Convert everything from the line containing "Where should I" down to the end of the items into a two-column CSV with the headers instruction and location. Make one row per item, put each value in a single quoted field with line breaks replaced by spaces, and omit the pictures.
Begin Exercise data
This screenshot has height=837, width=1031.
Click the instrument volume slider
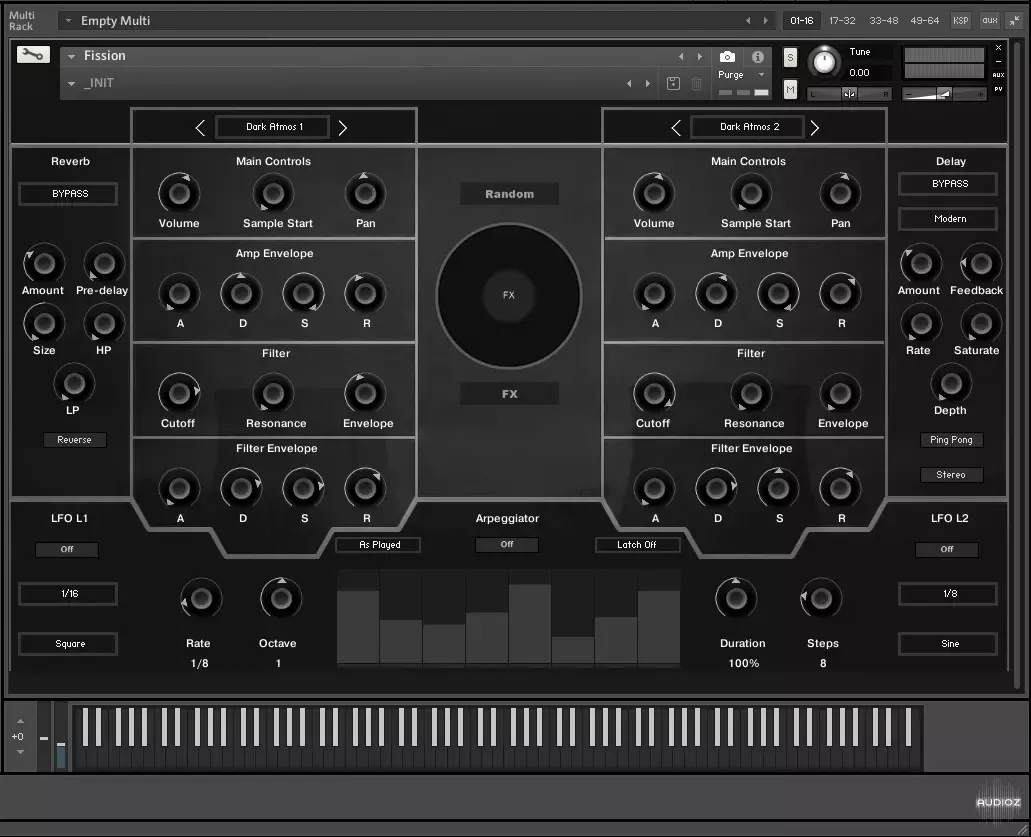tap(944, 94)
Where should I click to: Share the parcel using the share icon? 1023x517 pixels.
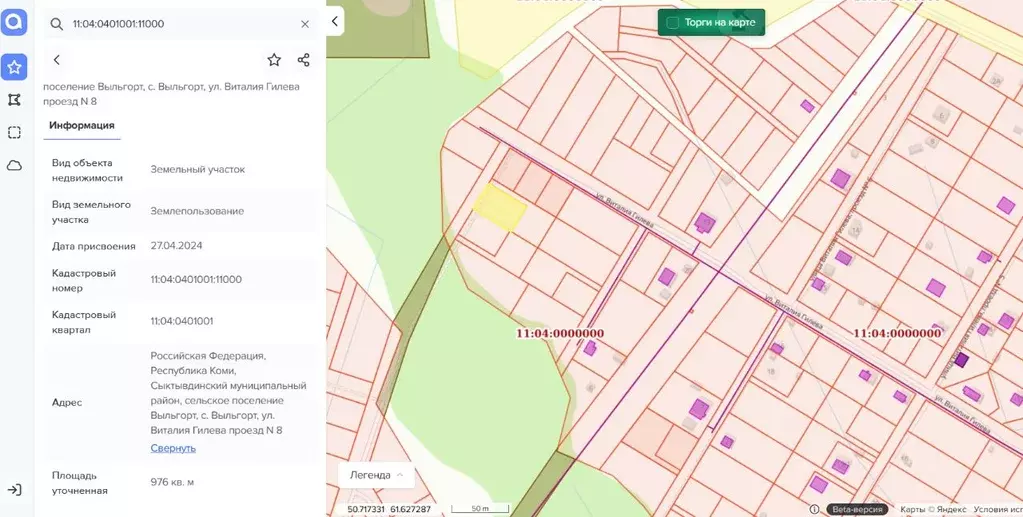coord(303,60)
End Exercise data
◆ Correct response:
instruction,location
"Where should I click to: Share the parcel using the share icon? 1023x517 pixels.","coord(303,60)"